Federal Reserve to reportedly delay bank stress test results - Update

The Federal Reserve will reportedly postpone the release of results of the stress tests on the nineteen biggest U.S. banks, while regulators negotiate the results and any capital recovery plans with the banks. The results of the stress tests, originally slated to be announced on May 4, may not be revealed until toward the end of next week, according to media reports Thursday.

The preliminary results were conveyed to the banks last week. Regulators are now negotiating the results and any capital recovery plans with the banking companies.

The tests began in late February as a way to determine whether or not banks had sufficient capital to navigate the difficult financial environment. According to a Fed study released April 24, the banks in the test hold two-thirds of the assets and more than half of the loans in the U.S. banking system.

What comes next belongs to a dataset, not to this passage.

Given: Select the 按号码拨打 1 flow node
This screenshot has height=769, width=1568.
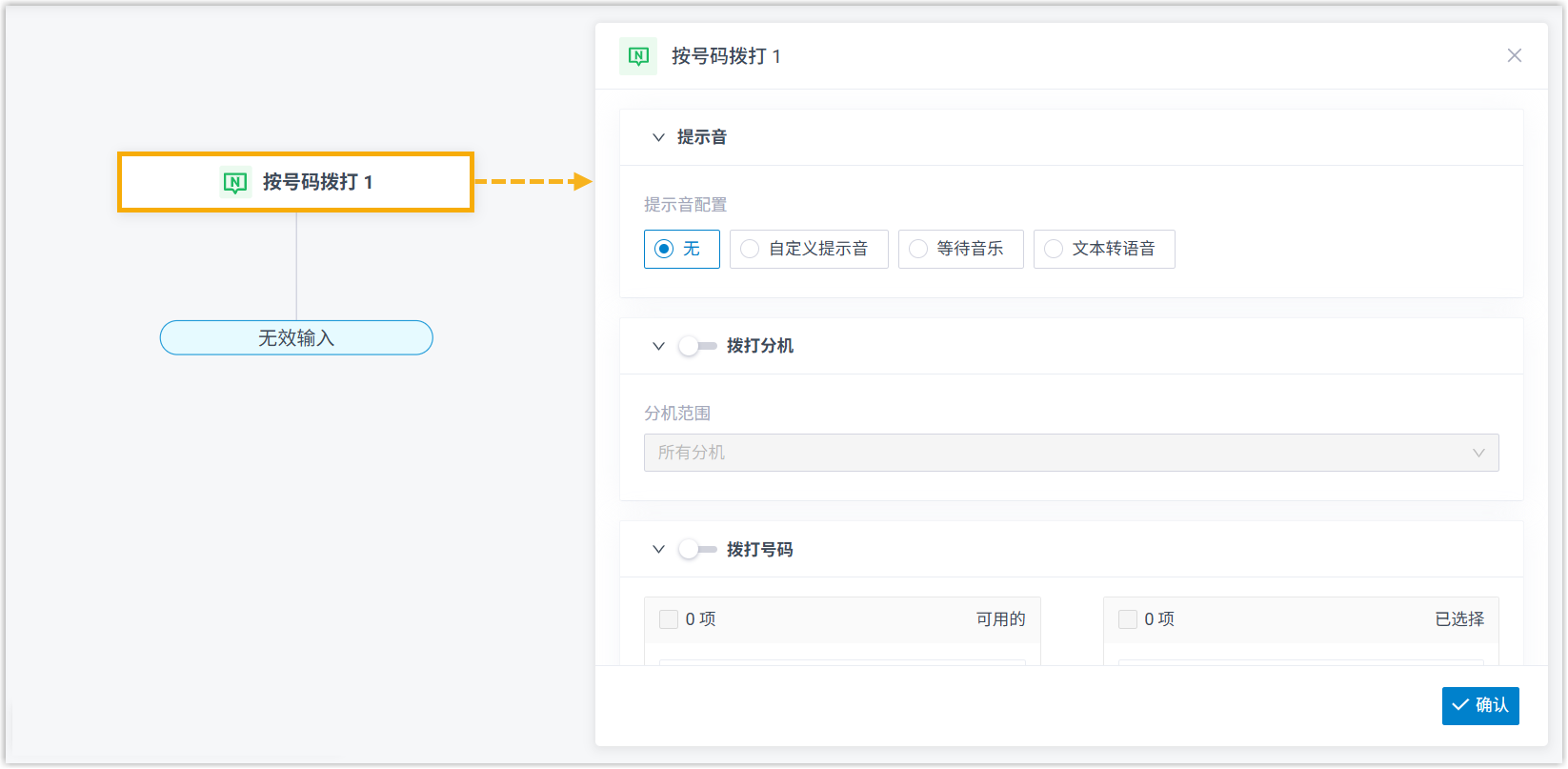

As part of the tests, the banks were asked to project their credit losses and revenues for 2009 and 2010. The tests also involved estimates on the eventual losses due to defaults on a wide variety of assets, particularly mortgage-backed securities. The assessments calculated the capital buffer the banks will need to keep making loans even if the economic downturn worsens in the current year and next.

At least six of the banks require additional capital, reports said, quoting people briefed on the matter. While some of the banks may need additional cash infusions from the government, most of the capital is likely to come from the conversion of preferred shares to common equity. Banks found to have inadequate capital will reportedly have six months to raise the money.

The Wall Street Journal reported earlier this week citing people familiar with the situation that the U.S. government told financial services firms Bank of America Corp. (BAC) and Citigroup, Inc. (C) they may need to raise more capital. Quoting people familiar with Bank of America, the report stated that capital shortfall at the bank amounted to billions of dollars.

Industry experts have also predicted that some regional banks, especially those with big commercial real-estate loan portfolios, are also likely to fare poorly on the stress tests.

Regulators and bank executives are worried about how the disclosure of the stress tests will be handled due to the market's sensitivity to the information. Weaker institutions could suffer a collapse in their stock prices. Leaked reports of the results and outside analysts' versions of the tests have already punished some bank stocks.